Publikation
Fodor and Pylyshyn's Legacy - Still No Human-like Systematic Compositionality in Neural Networks
Tim Woydt; Moritz Willig; Antonia Wüst; Lukas Helff; Wolfgang Stammer; Constantin A. Rothkopf; Kristian Kersting
In: Computing Research Repository eprint Journal (CoRR), Vol. abs/2506.01820, Pages 1-18, Computing Research Repository, 2025.
Zusammenfassung
Strong meta-learning capabilities for systematic compositionality are emerging as
an important skill for navigating the complex and changing tasks of today’s world.
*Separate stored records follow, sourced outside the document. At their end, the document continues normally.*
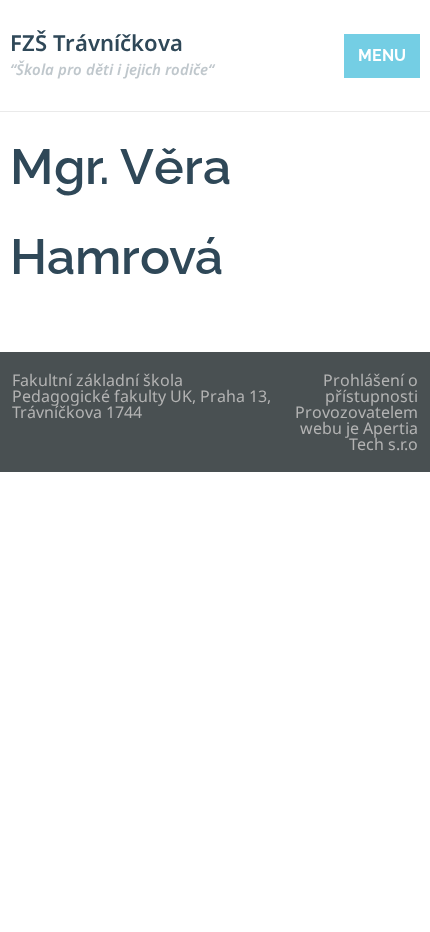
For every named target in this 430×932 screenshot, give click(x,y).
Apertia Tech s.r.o (383, 436)
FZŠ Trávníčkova (112, 53)
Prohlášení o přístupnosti (370, 388)
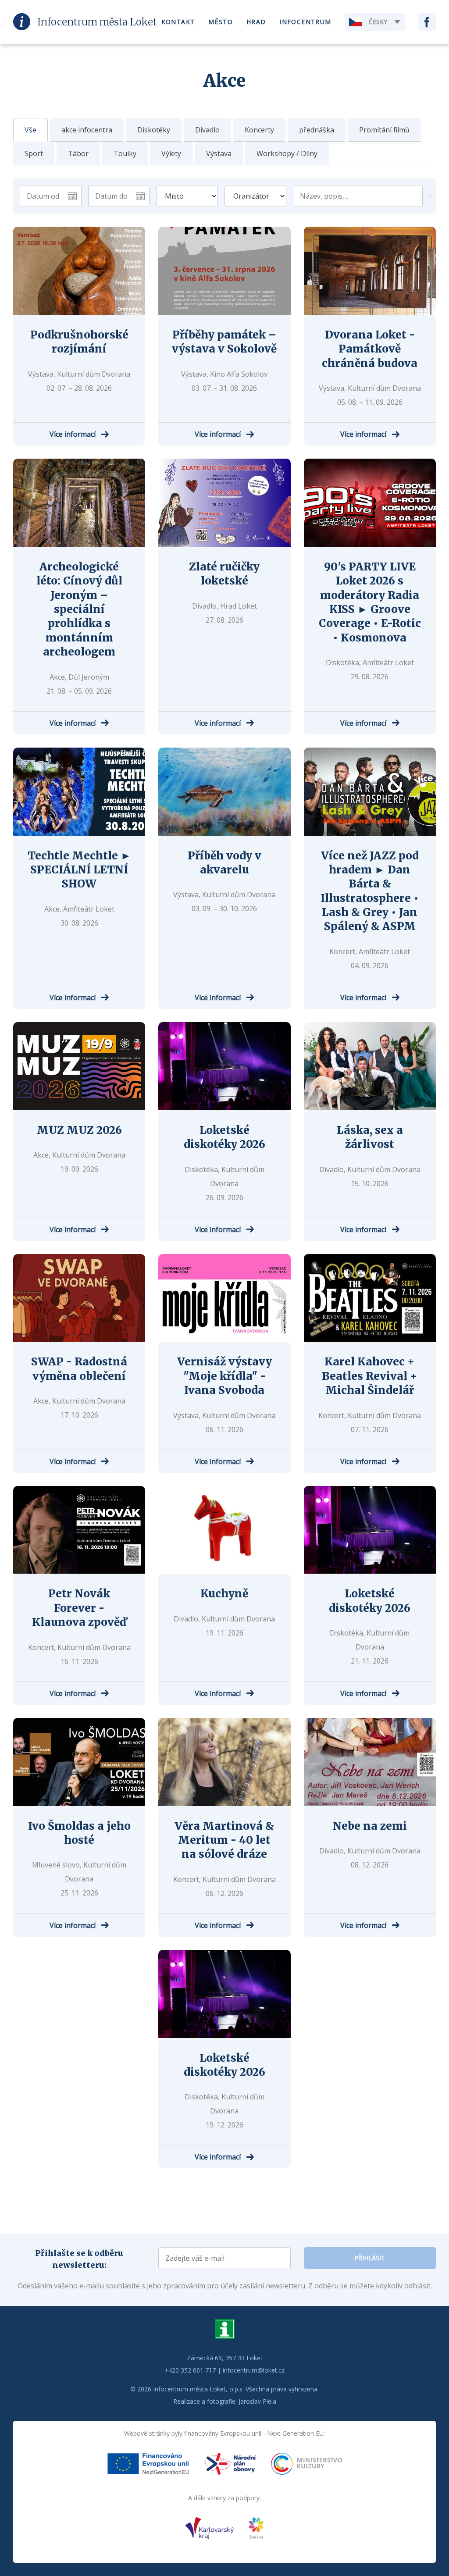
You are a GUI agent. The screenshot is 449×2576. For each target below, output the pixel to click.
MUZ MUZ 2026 (79, 1130)
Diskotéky (153, 130)
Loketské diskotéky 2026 (224, 1137)
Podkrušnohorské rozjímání (79, 342)
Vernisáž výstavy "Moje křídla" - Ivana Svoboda (224, 1376)
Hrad (256, 22)
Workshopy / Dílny (287, 153)
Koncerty (259, 130)
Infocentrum (305, 22)
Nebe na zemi (370, 1826)
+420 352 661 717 (190, 2370)
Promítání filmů (384, 130)
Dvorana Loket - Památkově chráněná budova (369, 349)
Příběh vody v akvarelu (224, 862)
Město (220, 22)
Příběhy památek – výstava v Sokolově (224, 342)
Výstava (219, 153)
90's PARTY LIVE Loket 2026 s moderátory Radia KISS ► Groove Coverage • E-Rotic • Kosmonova (370, 602)
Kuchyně (224, 1593)
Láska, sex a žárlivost (370, 1137)
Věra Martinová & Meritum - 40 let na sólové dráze (224, 1840)
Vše (30, 130)
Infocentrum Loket (97, 22)
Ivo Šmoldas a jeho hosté (79, 1833)
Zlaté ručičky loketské (224, 574)
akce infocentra (86, 130)
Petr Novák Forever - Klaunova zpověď (79, 1608)
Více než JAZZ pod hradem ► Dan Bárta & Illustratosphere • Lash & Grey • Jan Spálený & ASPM (370, 891)
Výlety (171, 153)
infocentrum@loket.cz (254, 2370)
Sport (34, 153)
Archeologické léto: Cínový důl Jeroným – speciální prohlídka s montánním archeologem (79, 609)
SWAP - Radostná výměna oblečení (79, 1368)
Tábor (78, 153)
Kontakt (178, 22)
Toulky (125, 153)
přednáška (316, 130)
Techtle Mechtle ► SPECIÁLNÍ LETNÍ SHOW (79, 870)
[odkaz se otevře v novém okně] (148, 2466)
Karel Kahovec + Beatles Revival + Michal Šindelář (369, 1376)
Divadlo (207, 130)
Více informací (73, 434)
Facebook (427, 22)
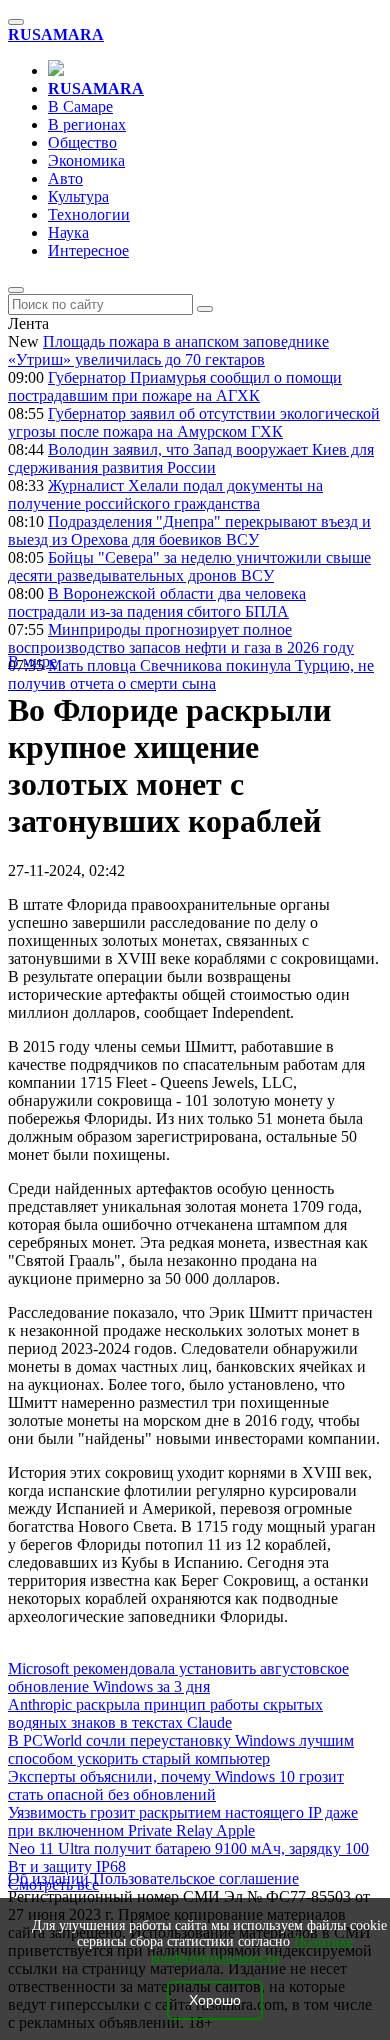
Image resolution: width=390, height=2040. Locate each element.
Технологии (89, 214)
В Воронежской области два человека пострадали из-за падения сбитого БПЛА (157, 602)
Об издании (48, 1878)
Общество (82, 142)
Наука (68, 232)
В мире (32, 661)
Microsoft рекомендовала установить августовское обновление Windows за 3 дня (178, 1677)
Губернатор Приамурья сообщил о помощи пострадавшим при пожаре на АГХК (175, 386)
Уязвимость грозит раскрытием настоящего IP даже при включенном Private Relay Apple (183, 1821)
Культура (78, 196)
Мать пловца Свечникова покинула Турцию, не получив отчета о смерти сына (191, 674)
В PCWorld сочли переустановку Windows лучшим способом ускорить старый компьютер (181, 1749)
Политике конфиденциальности (252, 1949)
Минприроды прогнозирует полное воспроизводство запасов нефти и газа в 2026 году (181, 638)
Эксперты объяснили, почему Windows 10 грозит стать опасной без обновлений (176, 1785)
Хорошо (215, 2000)
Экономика (86, 160)
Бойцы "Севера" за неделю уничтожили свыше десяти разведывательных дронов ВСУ (189, 566)
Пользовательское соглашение (196, 1878)
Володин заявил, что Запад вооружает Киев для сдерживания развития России (191, 458)
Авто (65, 178)
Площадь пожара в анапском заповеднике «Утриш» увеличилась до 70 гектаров (168, 350)
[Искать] (205, 309)
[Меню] (16, 22)
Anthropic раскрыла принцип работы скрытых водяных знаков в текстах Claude (165, 1713)
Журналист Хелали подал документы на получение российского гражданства (165, 494)
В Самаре (80, 106)
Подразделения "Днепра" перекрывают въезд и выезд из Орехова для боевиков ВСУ (189, 530)
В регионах (87, 124)
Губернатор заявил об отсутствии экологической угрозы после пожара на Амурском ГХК (194, 422)
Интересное (88, 250)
However, in presenting models for robust adaptation to novel environments, it is
important to refrain from making unsupported claims about the performance of
meta-learning systems that ultimately do not stand up to scrutiny. While Fodor
and Pylyshyn famously posited that neural networks inherently lack this capacity
as they are unable to model compositional representations or structure-sensitive
operations, and thus are not a viable model of the human mind, Lake and Baroni
recently presented meta-learning as a pathway to compositionality. In this position
paper, we critically revisit this claim and highlight limitations in the proposed
meta-learning framework for compositionality. Our analysis shows that modern
neural meta-learning systems can only perform such tasks, if at all, under a very
narrow and restricted definition of a meta-learning setup. We therefore claim
that ‘Fodor and Pylyshyn’s legacy’ persists, and to date, there is no human-like
systematic compositionality learned in neural networks.